■ TAREFAS DO EXERCÍCIO ■
**1)** De acordo com o trecho sobre a memória dos bairros de Fortaleza, qual foi a maior intervenção sofrida pelo Pirambu em 50 anos, segundo Edmar Oliveira Júnior?
**2)** Prossiga com o texto sobre a preservação da memória nos bairros de Fortaleza, partindo da última frase apresentada.

Quando o dinamismo urbano e a velocidade das informações torna tudo caduco, essa é a hora de olhar para trás, guardar cada década a fim de não se perder no futuro, sem raiz. Nesta Fortaleza de mudanças, rupturas e novas construções, diversos agentes seguem hoje preocupados com o velho, como guardá-lo.
Daí, a existência de projetos como o Memória Viva do Pirambu (que mantem hoje um vasto memorial sobre o bairro); Museu Comunitário do Grande Bom Jardim e também o Centro de Cultura do bairro Antônio Bezerra, a Associação André Carnaúba (Pseudônimo de Antônio Bezerra na Padaria Espiritual).
Pirambu
Bairro com mais de 100 anos de ocupação, o Pirambu tem areias conhecidas por serem espaços de resistência. Hoje, funcionam diversos Pontos de Memória, entre eles, Centro Popular de Pesquisa e Documentação do Bairro (CPDOC), Casa da Cultura, o Projeto Memória Viva e outras dezenas de acervos fotográficos em associações de bairros.
Para o fotógrafo Edmar Oliveira Júnior, um dos diretores do Instituto Lamparina, mais do que nunca, o Pirambu (e a cidade) precisa guardar suas memórias e paisagens. Em 50 anos, o bairro sofreu, segundo ele, sua maior intervenção, Vila do Mar.

■ DADOS APRESENTADOS ■
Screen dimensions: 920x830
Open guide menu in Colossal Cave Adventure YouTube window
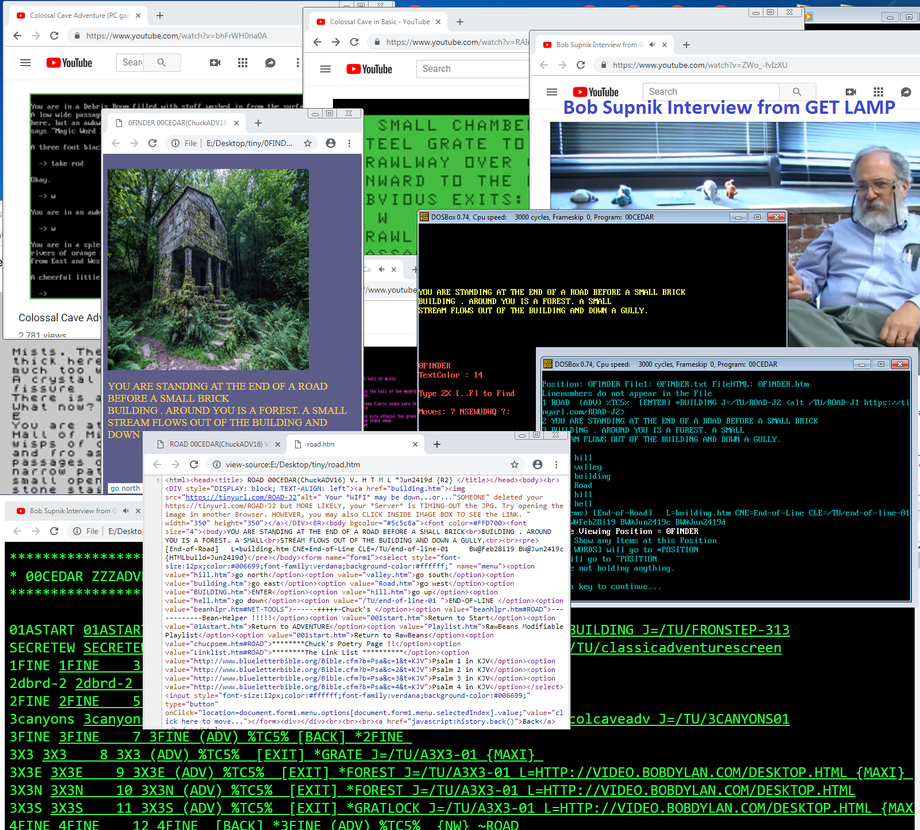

■ PROBLEMAS RESOLVIDOS ■
**1)** A Vila do Mar.

**2)**
"A comunidade tem esse sentimento de identidade muito forte até hoje. Desde a sua fundação, retirantes trouxeram isso, uma bagagem de vida, são pescadores, agricultores e artesãos que hoje formaram a cara do bairro". Ele lembra um marco da comunidade, por exemplo: a Marcha do Pirambu por moradia em 1962. "Todos esses fatos importantes revelam o que somos hoje" diz.
E para tentar fortalecer essas memórias comunitárias, o Instituto Lamparina realizou, no fim de semana, um intercâmbio com moradores do Antônio Bezerra para a criação de um Ponto de Memória na comunidade.
"Queremos trazer à tona essa memória das periferias. Que a nossa cidade não seja vista apenas pelo olhar do Centro. Existem mil cidades em uma só, cada bairro tem algo a dizer, registros múltiplos", afirma Elizeu de Sousa, coordenador do Instituto.
A ideia de formação de um memorial animou o presidente da Associação André Carnaúba, Rogério Ribeiro. "Nós queremos criar um memorial. Fazer com que a comunidade se perceba", diz. O local já conta, no entanto, com um museu virtual (http://www.bairroantoniobezerra.com.br/).
OPINIÃO DO ESPECIALISTA
Preservação do patrimônio
Há alguns anos, iniciativas comunitárias de memória e criação de museus ganham notoriedade em bairros da Capital. Embora originadas em diversos contextos, estas experiências trazem semelhanças quanto à participação e a apropriação do patrimônio e da memória local como ferramentas de preservação e defesa de territórios e referências culturais.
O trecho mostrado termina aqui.